- **Document excerpt**:
------------------------------

You can\'t satisfy your sweet tooth

If you can\'t get enough sugar, no matter how much of it you eat, this is a clear sign that you might be addicted to it, according to Shape. Sweets, salty snacks and other processed foods are all designed to make you feel like you need to keep eating them. Not great if you\'re trying to stay away, and even worse if you\'re addicted. If you\'re eating enough sugar to give someone else a tooth ache, it could mean that you\'re addicted to it.

You keep reaching for fat-free products

Wait, what? What do fat-free products have to do with being addicted to sugar? Well, as Kristin Kirkpatrick, a registered dietitian and manager of wellness nutrition services at Cleveland Clinic Wellness Institute wrote in an article for Huffington Post, when companies remove fat from a product, they often pump those products full of sugar to replace the flavor loss caused by removing the fat. Ultimately, if you\'re addicted to sugar or just trying to cut back, sticking to full-fat products can actually be the better option, even if it seems counterintuitive at first.

Your mood gets better after you eat something sugary

Turns out, eating sweets really can perk up your mood. The bad news is, if your mood improves after a sweet snack, it could be a sign that you\'re addicted to sugar, according to Everyday Health. Stress and other forms of emotional eating can make this worse, so if you catch yourself reaching for a piece of candy to make yourself feel happier or calmer, consider trying another stress management technique to cut back on all the extra sugar.

Sweet foods don\'t taste all that sweet

When your taste buds are continuously overwhelmed with sugary sweetness, foods start to taste markedly less sweet than they used to. According to Self, constantly eating sugary foods builds up your taste buds\' tolerance to sugar, meaning that foods just don\'t taste as sweet. This lessened ability to recognize sweet can hint that you might be addicted to sugar.

Your kitchen is full of treats

According to Psychology Today, one of the best ways to quit eating so much sugar is to keep treats out of the house. If your kitchen is stocked with every kind of sugary treat your little heart could desire, well, it could be a sign that you\'re eating far too much of it. Keeping treats out of the house means you have to put forth a lot more effort to fulfill your sugar craving than if you just had to take the short walk to the kitchen. Taking away the temptation altogether makes a difference.

------------------------------

- **Supplied data**:
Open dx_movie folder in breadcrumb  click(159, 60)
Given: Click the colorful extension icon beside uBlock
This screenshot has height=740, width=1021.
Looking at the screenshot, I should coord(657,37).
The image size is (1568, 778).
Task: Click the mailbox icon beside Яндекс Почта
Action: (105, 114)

------------------------------

Answer these about the text on signs of sugar addiction:
1. What reason does it give for companies adding sugar to fat-free products?
2. Which source says that constantly eating sugary foods builds up your taste buds' tolerance to sugar?
3. What does Psychology Today call one of the best ways to quit eating so much sugar?
The entries have nothing to do with the text about sugar addiction.

1. To make up for the flavor lost when the fat is removed.
2. Self.
3. Keeping treats out of the house.